Salvataggio del gabbiano ferito (foto vigili del fuoco)È stata confermata anche per il 2022 l'niziativa Lario Sicuro per la sicurezza balneare nel Lago di Como. 
Il Prefetto Andrea Polichetti ha sottoscritto, insieme al comandante provinciale dei vigili del fuoco, Claudio Giacalone. e al presidente dell'Autorità di Bacino del Lario Luigi Lusardi, un’apposita convenzione per l'istituzione di un presidio acquatico. L'obiettivo è salvaguardare la possibilità di effettuare interventi di salvataggio lungo il litorale libero. I pattugliamenti saranno svolti dai vigili del fuoco.

"In concreto - fanno sapere dalla Prefettura - il servizio si propone di integrare il salvatagtgio di persone e natanti nell'ambito del progetto “Lario Sicuro”, predisposto annualmente dall'Autorità di Bacino con le principali organizzazioni di volontariato ed altri enti, negli arenili non assentiti in concessione e nelle acque libere ricadenti nella giurisdizione dei Comuni aderenti all’ente".

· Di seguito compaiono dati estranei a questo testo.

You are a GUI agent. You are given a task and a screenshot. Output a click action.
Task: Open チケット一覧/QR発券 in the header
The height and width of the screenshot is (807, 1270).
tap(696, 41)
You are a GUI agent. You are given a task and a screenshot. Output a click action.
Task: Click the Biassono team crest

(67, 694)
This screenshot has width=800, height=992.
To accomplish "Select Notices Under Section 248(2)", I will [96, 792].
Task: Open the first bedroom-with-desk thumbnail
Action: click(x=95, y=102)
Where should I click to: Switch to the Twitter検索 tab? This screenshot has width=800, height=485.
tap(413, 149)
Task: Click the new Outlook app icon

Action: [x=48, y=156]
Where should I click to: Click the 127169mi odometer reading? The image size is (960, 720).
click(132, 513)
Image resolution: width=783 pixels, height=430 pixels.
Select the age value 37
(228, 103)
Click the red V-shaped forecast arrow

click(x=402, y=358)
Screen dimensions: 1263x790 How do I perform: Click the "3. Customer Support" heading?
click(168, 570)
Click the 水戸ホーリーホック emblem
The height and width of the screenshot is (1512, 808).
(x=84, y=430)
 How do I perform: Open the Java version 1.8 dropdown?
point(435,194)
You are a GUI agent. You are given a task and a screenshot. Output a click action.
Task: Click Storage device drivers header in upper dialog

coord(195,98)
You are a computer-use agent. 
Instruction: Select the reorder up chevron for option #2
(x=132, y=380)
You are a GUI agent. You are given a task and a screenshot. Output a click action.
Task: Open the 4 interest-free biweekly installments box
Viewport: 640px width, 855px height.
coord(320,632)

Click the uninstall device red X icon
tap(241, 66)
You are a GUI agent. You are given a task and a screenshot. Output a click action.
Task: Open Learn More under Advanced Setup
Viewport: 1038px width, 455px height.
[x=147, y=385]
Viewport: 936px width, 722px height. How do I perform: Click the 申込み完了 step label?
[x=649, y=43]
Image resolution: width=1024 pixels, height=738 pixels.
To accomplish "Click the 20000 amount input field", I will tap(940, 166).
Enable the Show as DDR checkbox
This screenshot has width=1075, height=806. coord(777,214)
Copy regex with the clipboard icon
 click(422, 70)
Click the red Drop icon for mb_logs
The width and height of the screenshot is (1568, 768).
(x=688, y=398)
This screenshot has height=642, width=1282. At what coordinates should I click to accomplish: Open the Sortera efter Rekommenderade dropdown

Il comando provinciale dei vigili del fuoco assicurerà il servizio di salvataggio lungo i tratti di litorale destinati alla libera fruizione a bordo di una moto d’acqua con annessa barella rigida, per 9 ore giornaliere circa, dalle ore 10 alle 19. Il servizio sarà effettuato nei seguenti giorni: 8, 11, 15, 18, 22, 25 e 29 luglio e 1, 5, 8, 12, 15, 19, 22, 26 e 29 agosto.

“Il presidio acquatico dei vigili del fuoco – ha dichiarato il prefetto Polichetti - arricchisce e integra il pacchetto di misure già pianificate in vista dell’imminente stagione estiva, volte a garantire una maggior sicurezza nelle acque del lago di Como. Accanto all’intensificazione delle attività di controllo sull’esercizio della navigazione da diporto e sull’attività degli operatori commerciali del settore, anche per il puntuale rispetto degli oneri di informazione ai conduttori sulle norme di comportamento, svolte da tutte le Forze di Polizia, dall’Autorità di bacino e dai Comuni rivieraschi e agli appositi servizi di vigilanza pianificati e coordinati dalla locale Questura, il servizio in questione potrà portare soccorso immediato a natanti o bagnanti in eventuale difficoltà grazie all’utilizzo di personale altamente specializzato e ad attrezzature immediatamente disponibili in acqua, potenziando l’efficienza dell’intero sistema”.